Extracted records —
_____
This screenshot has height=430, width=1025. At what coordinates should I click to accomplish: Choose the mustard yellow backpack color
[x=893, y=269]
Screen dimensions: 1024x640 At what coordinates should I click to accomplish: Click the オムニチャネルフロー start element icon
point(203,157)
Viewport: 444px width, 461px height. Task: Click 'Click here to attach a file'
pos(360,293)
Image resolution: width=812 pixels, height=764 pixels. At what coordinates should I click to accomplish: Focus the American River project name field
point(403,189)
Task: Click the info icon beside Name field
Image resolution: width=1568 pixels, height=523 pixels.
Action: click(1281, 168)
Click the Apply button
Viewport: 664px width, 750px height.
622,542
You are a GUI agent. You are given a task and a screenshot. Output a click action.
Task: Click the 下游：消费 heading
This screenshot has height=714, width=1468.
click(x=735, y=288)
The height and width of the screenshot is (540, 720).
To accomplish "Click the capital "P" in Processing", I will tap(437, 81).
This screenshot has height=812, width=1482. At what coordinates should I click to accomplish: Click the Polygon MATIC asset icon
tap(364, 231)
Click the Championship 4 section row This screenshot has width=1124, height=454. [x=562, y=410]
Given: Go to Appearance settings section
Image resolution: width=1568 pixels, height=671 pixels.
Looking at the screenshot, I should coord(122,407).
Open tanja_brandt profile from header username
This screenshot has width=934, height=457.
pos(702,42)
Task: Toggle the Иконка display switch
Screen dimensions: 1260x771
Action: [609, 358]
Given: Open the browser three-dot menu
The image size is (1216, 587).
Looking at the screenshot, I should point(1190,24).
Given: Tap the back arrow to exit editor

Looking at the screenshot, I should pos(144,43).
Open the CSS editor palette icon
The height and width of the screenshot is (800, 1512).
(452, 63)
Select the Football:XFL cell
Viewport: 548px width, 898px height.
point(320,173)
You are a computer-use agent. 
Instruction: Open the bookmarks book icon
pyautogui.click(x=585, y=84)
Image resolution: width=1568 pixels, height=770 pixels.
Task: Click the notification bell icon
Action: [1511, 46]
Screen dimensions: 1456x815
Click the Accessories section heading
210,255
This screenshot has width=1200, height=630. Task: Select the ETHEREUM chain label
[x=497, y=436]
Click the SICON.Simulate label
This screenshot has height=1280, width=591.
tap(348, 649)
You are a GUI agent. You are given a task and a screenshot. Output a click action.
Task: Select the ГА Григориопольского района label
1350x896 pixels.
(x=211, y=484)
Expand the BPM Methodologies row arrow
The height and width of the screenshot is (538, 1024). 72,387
_____
What to produce — Start at the line with "Screen dimensions: 1260x771" and stop at the end of the records. Write those lines out exactly and add nothing.

Output of the task —
Screen dimensions: 1260x771
Action: [609, 358]
Given: Open the browser three-dot menu
The image size is (1216, 587).
Looking at the screenshot, I should point(1190,24).
Given: Tap the back arrow to exit editor

Looking at the screenshot, I should pos(144,43).
Open the CSS editor palette icon
The height and width of the screenshot is (800, 1512).
(452, 63)
Select the Football:XFL cell
Viewport: 548px width, 898px height.
point(320,173)
You are a computer-use agent. 
Instruction: Open the bookmarks book icon
pyautogui.click(x=585, y=84)
Image resolution: width=1568 pixels, height=770 pixels.
Task: Click the notification bell icon
Action: [1511, 46]
Screen dimensions: 1456x815
Click the Accessories section heading
210,255
This screenshot has width=1200, height=630. Task: Select the ETHEREUM chain label
[x=497, y=436]
Click the SICON.Simulate label
This screenshot has height=1280, width=591.
tap(348, 649)
You are a GUI agent. You are given a task and a screenshot. Output a click action.
Task: Select the ГА Григориопольского района label
1350x896 pixels.
(x=211, y=484)
Expand the BPM Methodologies row arrow
The height and width of the screenshot is (538, 1024). 72,387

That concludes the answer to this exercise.